(Source: University of Helsinki)
The
University of Helsinki is organizing an international conference on Versailles
and its legacy over the coming two days.
The conference is organised by the Helsinki Collegium
for Advanced Studies and the Karelian Institute of the University of Eastern
Finland, supported by the ERA.Net RUS Plus project ‘Post-imperial diversities –
majority-minority relations in the transition from empires to nation-states’,
part-funded by the Academy of Finland.
The Versailles conference and the founding of
the League of Nations in 1919-1920 had, as a major task, the objective of
reorganising the territories of Eastern Europe and the Middle East following
the collapse of the Habsburg, Ottoman and Russian Empires.
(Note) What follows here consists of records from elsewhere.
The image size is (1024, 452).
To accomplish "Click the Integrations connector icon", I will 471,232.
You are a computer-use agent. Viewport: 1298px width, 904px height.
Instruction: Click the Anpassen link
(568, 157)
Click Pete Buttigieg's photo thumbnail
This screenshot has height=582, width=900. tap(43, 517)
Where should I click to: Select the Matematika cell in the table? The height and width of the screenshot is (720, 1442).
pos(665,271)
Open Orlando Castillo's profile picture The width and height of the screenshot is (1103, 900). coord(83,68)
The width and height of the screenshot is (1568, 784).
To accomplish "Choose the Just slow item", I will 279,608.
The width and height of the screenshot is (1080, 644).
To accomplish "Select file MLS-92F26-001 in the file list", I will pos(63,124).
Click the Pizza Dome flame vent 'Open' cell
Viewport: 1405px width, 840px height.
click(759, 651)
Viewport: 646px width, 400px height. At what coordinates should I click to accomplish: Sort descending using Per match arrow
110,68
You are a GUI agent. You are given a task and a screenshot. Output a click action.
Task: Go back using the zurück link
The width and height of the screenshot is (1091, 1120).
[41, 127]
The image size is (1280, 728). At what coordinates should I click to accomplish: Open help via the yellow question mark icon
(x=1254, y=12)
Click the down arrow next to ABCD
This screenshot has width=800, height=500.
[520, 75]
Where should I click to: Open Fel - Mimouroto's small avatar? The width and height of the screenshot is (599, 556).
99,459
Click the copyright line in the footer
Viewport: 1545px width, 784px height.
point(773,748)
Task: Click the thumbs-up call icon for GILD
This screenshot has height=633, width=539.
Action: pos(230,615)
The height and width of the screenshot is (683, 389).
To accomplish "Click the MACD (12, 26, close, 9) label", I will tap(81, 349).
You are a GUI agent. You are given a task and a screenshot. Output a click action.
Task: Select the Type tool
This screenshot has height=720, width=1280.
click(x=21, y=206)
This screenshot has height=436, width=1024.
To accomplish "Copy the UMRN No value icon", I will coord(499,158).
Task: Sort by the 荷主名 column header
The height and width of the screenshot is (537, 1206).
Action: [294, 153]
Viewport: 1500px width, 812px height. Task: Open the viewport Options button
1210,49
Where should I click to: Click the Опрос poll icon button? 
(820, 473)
While much of the
emphasis of the Versailles deliberations (and of subsequent scholarship) was on
the new territorial arrangements, the conference also added impetus and
international legal significance to discourses about minority rights. Different
principles of national rights – self-determination, territorial or personal
autonomy, federalism – were brought to the table and debated. The process also
borrowed from pre-existing discourses, and fed into broader discussions about
Rights at a time when Women’s rights and human rights were also achieving
significant progress. The discourses about Rights established under the
Versailles process set the tone for the policies of the League of Nations, and
went on to inform discussions about Rights ever since.
This international conference will revisit the
issue of Rights at the Versailles conference itself; the antecedents to
Versailles in discussions about rights in the early twentieth century; the
implementation of the Versailles principles in the 1920s; and the legacy of
Versailles on Rights discussions and policies over the subsequent 100 years.